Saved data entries
====

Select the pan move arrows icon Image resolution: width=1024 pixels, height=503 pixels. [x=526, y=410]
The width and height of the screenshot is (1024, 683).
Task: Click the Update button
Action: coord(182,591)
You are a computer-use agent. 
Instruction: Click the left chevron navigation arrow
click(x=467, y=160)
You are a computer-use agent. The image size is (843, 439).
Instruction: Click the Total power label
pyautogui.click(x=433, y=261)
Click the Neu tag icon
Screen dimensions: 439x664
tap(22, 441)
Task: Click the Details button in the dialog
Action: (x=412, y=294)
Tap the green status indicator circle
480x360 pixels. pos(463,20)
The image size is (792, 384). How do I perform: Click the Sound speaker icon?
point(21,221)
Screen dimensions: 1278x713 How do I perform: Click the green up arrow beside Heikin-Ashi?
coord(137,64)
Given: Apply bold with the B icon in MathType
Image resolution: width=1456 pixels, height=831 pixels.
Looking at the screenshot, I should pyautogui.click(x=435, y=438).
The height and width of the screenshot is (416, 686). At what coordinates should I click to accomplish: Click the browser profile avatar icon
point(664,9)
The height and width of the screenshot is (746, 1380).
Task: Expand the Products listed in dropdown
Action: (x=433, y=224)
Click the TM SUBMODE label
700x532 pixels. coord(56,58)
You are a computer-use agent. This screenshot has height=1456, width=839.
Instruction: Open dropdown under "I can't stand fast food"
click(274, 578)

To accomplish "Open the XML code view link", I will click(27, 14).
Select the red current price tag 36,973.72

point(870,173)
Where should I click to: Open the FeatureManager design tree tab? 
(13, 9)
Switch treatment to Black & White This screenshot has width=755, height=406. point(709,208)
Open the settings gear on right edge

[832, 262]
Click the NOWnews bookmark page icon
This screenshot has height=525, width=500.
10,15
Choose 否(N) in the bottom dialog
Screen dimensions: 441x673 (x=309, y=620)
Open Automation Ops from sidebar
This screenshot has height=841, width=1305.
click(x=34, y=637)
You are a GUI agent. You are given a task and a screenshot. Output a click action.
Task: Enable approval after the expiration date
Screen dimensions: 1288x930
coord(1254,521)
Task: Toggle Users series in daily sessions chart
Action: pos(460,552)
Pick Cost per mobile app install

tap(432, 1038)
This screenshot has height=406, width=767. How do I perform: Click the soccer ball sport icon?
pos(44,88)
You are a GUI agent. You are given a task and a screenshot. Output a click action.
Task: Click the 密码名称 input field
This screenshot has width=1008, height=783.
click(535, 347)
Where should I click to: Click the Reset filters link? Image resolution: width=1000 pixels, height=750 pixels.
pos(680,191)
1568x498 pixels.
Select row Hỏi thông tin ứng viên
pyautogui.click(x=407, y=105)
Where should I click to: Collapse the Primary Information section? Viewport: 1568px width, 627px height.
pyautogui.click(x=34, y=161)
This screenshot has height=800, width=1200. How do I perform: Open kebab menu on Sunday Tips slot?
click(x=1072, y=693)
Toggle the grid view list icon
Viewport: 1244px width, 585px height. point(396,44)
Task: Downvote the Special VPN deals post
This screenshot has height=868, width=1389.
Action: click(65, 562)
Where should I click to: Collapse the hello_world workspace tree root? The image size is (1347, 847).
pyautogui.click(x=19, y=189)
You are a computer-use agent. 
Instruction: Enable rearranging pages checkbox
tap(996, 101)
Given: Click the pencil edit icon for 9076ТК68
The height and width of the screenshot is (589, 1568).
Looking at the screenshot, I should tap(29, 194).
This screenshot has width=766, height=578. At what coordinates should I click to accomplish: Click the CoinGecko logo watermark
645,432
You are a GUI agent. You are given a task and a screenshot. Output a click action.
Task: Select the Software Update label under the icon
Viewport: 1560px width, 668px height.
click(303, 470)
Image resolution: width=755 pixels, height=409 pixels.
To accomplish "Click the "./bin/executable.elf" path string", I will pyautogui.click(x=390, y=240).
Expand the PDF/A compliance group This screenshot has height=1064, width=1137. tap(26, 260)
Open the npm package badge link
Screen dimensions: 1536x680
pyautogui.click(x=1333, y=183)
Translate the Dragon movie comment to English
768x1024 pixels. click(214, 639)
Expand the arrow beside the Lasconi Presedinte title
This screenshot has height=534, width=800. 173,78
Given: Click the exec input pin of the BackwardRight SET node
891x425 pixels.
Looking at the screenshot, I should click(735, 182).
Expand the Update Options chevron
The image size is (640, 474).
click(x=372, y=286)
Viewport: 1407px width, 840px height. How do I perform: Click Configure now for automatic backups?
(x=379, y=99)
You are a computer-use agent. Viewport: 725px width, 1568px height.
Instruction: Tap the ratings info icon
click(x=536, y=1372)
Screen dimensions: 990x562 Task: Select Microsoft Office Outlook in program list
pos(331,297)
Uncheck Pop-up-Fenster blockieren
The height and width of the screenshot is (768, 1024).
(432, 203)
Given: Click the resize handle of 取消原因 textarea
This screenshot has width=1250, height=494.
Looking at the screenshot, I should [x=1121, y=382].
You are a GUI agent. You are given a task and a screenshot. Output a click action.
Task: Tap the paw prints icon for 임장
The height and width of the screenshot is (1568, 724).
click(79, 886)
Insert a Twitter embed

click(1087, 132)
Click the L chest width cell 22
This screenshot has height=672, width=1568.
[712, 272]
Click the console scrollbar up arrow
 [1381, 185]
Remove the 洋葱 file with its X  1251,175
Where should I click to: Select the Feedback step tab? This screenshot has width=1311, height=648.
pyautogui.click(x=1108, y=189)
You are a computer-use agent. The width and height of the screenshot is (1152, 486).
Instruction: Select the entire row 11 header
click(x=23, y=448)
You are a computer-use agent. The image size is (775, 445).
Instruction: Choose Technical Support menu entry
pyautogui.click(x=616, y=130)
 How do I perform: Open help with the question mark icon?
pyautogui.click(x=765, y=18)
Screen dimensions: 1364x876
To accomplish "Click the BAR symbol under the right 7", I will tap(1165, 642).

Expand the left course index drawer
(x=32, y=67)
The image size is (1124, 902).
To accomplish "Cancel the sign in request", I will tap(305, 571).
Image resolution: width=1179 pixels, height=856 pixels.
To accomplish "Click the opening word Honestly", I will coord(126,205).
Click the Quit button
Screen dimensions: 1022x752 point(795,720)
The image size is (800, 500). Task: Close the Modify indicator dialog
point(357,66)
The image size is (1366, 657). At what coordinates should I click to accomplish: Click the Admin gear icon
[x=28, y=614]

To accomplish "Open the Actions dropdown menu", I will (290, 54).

====

**Task goal:** Your job is to return all lines above that hold the word "will".

**Solved exercise:**
To accomplish "Open the XML code view link", I will click(27, 14).
To accomplish "Click the "./bin/executable.elf" path string", I will pyautogui.click(x=390, y=240).
To accomplish "Click the BAR symbol under the right 7", I will tap(1165, 642).
To accomplish "Cancel the sign in request", I will tap(305, 571).
To accomplish "Click the opening word Honestly", I will coord(126,205).
To accomplish "Open the Actions dropdown menu", I will (290, 54).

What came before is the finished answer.